Top of DATA SUPPLIED

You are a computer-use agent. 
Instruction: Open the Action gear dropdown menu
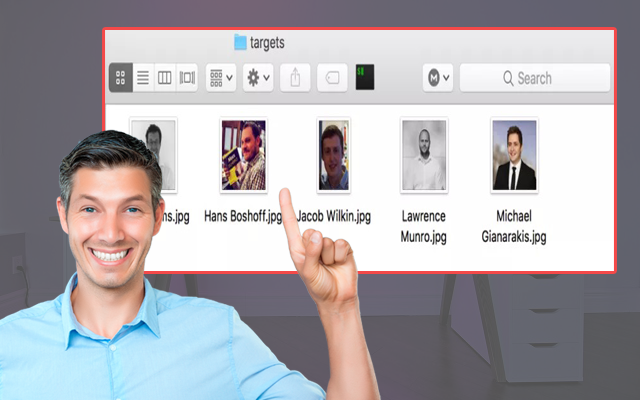(258, 78)
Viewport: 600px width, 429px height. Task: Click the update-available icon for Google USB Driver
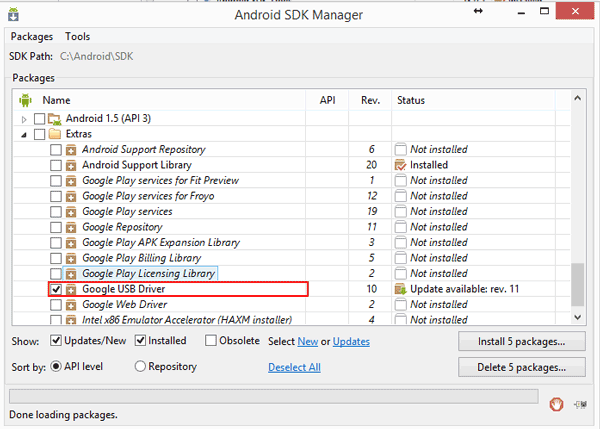point(400,289)
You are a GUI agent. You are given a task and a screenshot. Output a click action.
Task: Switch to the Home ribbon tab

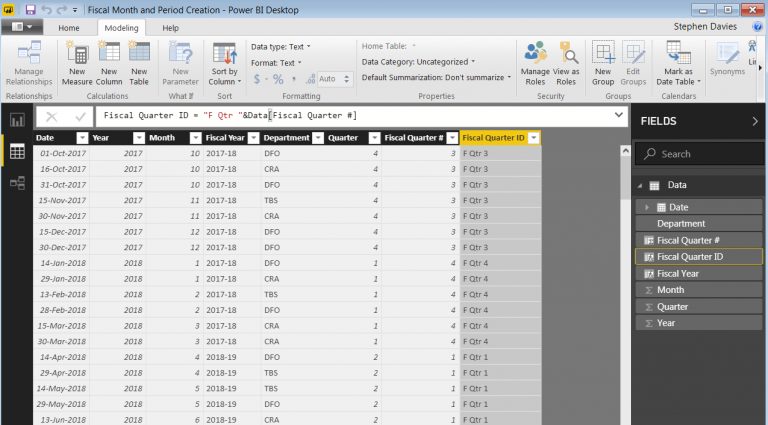pos(68,28)
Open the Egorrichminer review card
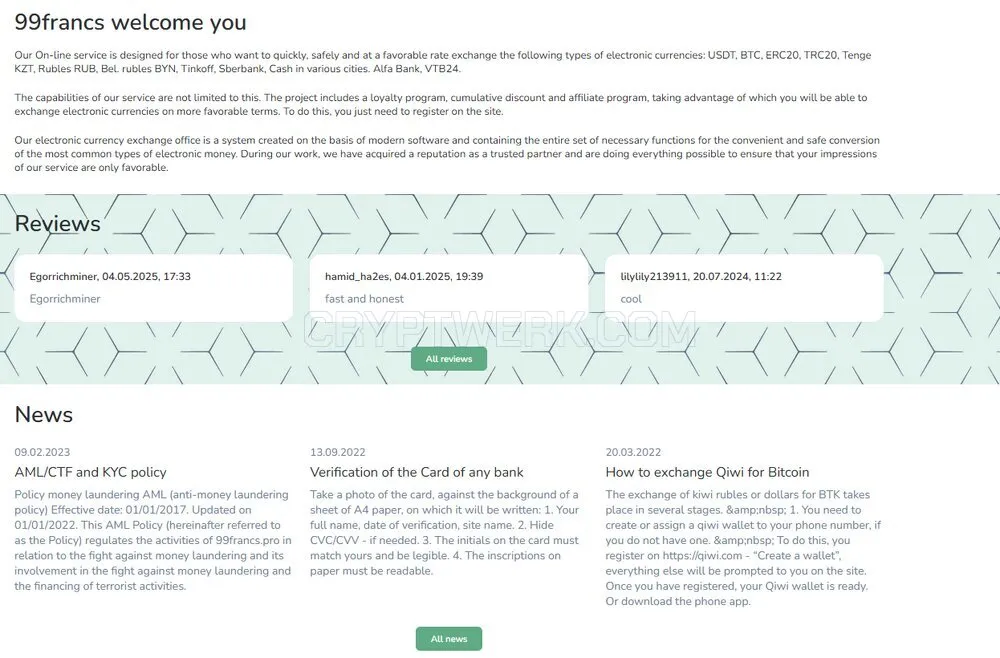 tap(154, 288)
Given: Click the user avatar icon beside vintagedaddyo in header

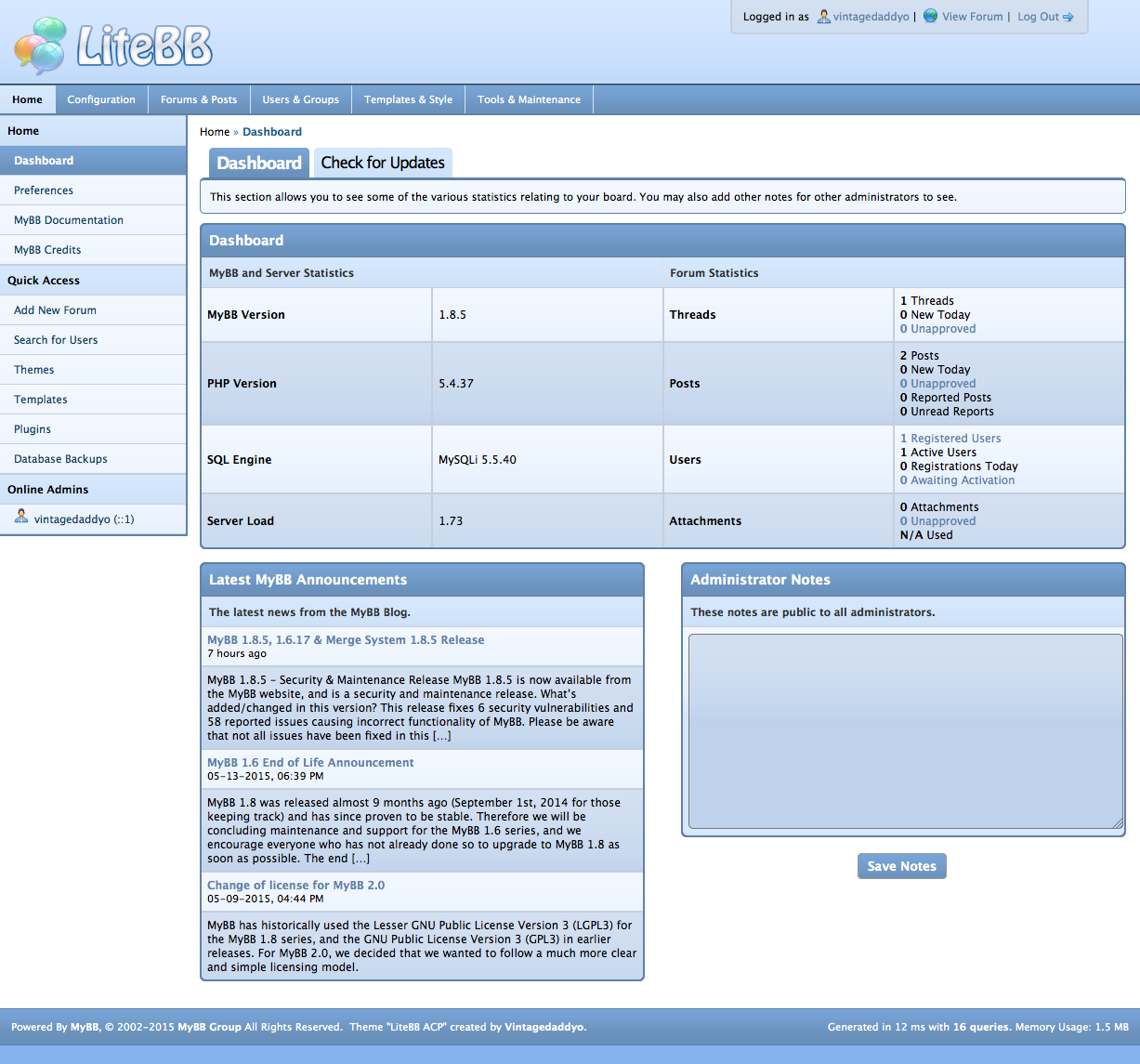Looking at the screenshot, I should tap(823, 17).
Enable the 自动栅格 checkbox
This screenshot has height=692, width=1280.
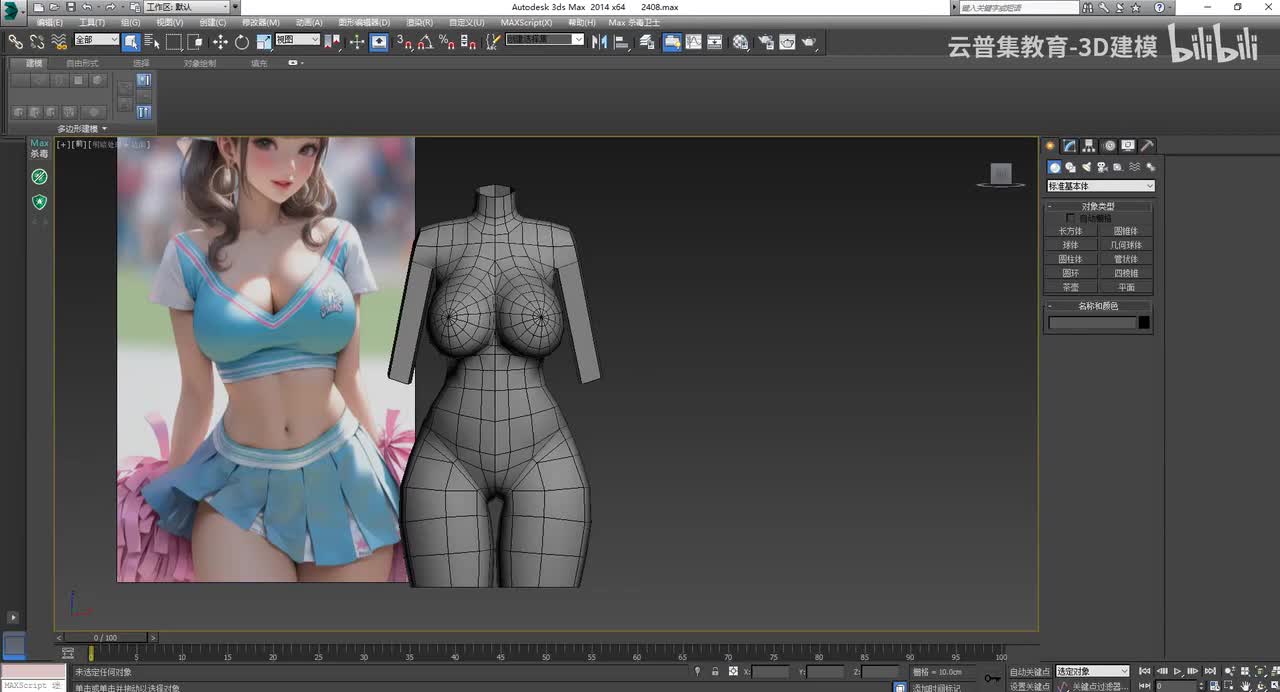click(x=1071, y=218)
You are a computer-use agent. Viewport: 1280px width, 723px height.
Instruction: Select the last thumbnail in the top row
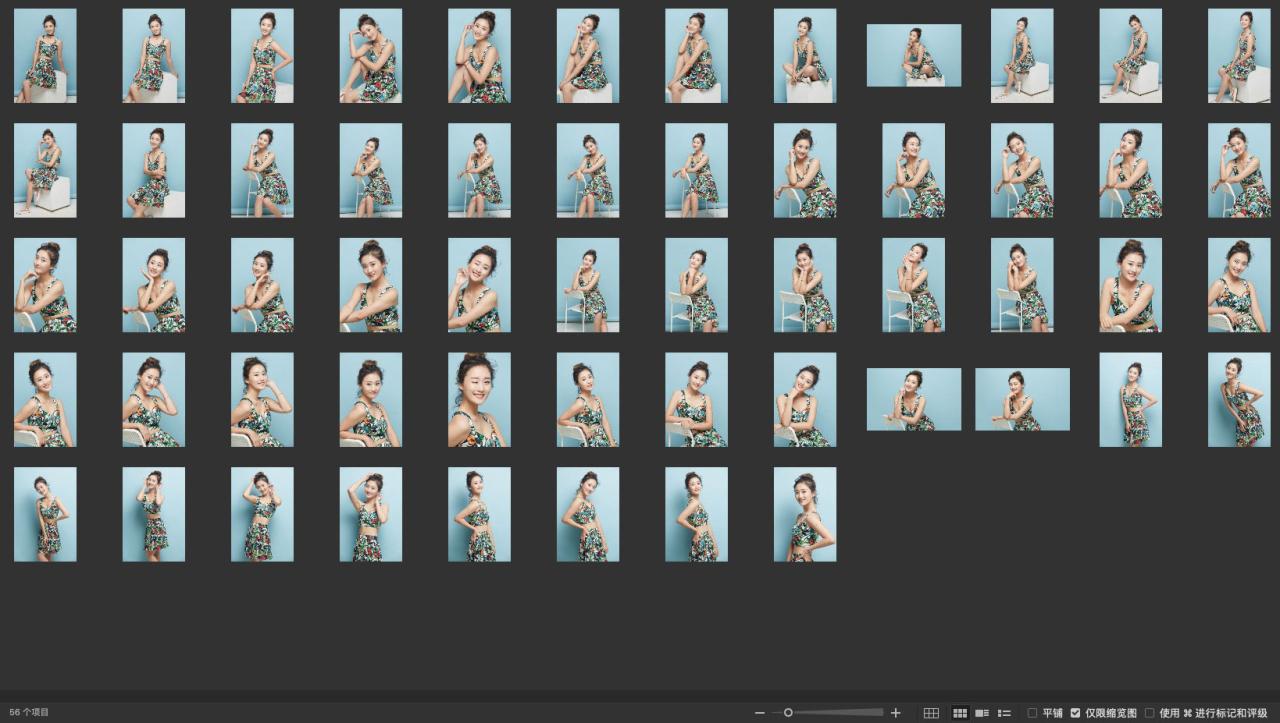[1239, 56]
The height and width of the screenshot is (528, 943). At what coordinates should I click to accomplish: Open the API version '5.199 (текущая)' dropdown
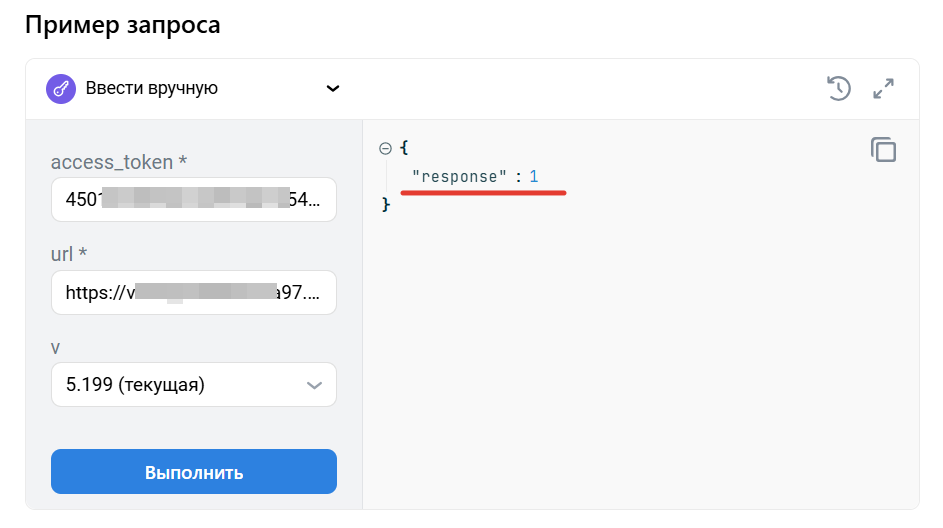coord(194,384)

Bottom of DATA SUPPLIED

When a line among the entries above contains "computer", copy it.

You are a computer-use agent. 
You are a computer-use agent. Viewport: 1280px width, 723px height.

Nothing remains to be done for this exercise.